Mauro MELLINI. Si fece con la tecnica dell'8 per mille!
Angelo MANNA. Sapessi a quante tecniche si fece ricorso!
PRESIDENTE. Onorevole Manna, mi consenta di interromperla. Le prometto che detrarrò dal computo del tempo a sua disposizione quello utilizzato per il mio intervento. Vorrei che lei sapesse che l'ascolto: anch'io mi considero un modesto cultore delle memorie storiche. Naturalmente, mi sono fatto un'opinione precisa, anche perché ho un'età purtroppo più avanzata della sua.
Angelo MANNA. Non è colpa sua, né merito mio…
PRESIDENTE. Mi consenta di farle una piccola raccomandazione sul linguaggio. Non mi permetterei mai di entrare in un dibattito storiografico di tanto interesse. La invito soltanto a quella moderazione di linguaggio per la narrazione di eventi drammatici, che pure appartengono in qualche modo alla storia d'Italia. Ne guadagnerà anche l'obiettività, la serenità e l'austerità di quest'aula.
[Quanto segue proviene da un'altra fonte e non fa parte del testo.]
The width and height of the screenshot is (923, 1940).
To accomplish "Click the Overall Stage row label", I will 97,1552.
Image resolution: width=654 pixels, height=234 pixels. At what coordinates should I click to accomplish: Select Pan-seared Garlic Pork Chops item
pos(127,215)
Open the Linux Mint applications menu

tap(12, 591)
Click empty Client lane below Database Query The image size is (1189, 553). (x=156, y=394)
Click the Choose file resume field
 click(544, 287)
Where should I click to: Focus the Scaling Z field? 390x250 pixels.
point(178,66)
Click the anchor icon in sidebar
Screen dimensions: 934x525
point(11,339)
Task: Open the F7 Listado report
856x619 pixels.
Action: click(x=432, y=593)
Angelo MANNA. La ringrazio, signor Presidente. Accetto comunque la sua raccomandazione anche perché so che lei, da buon piemontese serio, ha letto i testi scritti sull'altra sponda e quelli del suo generale piemontese (una persona perbene) il Bertoletti, che ha scritto Il Risorgimento visto dall'altra sponda: un testo che io stesso curai quando l'editore napoletano Arturo Berisio volle ripubblicarlo, una trentina di anni fa.
PRESIDENTE. Conosco perfettamente questo genere letterario e le voglio ricordare che una casa editrice piemontese, che anche posso nominare…
Angelo MANNA. Io le dirò che è stato ristampato a Napoli.
PRESIDENTE. …nell'immediato secondo dopoguerra presentò una raffigurazione della storia d'Italia più problematica di quella esposta nei testi ufficiali. Mi riferisco ad un testo aureo che credo lei abbia ben presente, e che è L'Alfiere di Alianello.
Angelo MANNA. La ringrazio per la citazione. Alianello è uno dei miei sacri evangelisti.
Clemente MASTELLA, sottosegretario di Stato per la Difesa. Visto l'andamento della discussione, il Governo non c'entra! E' un dialogo fra di voi.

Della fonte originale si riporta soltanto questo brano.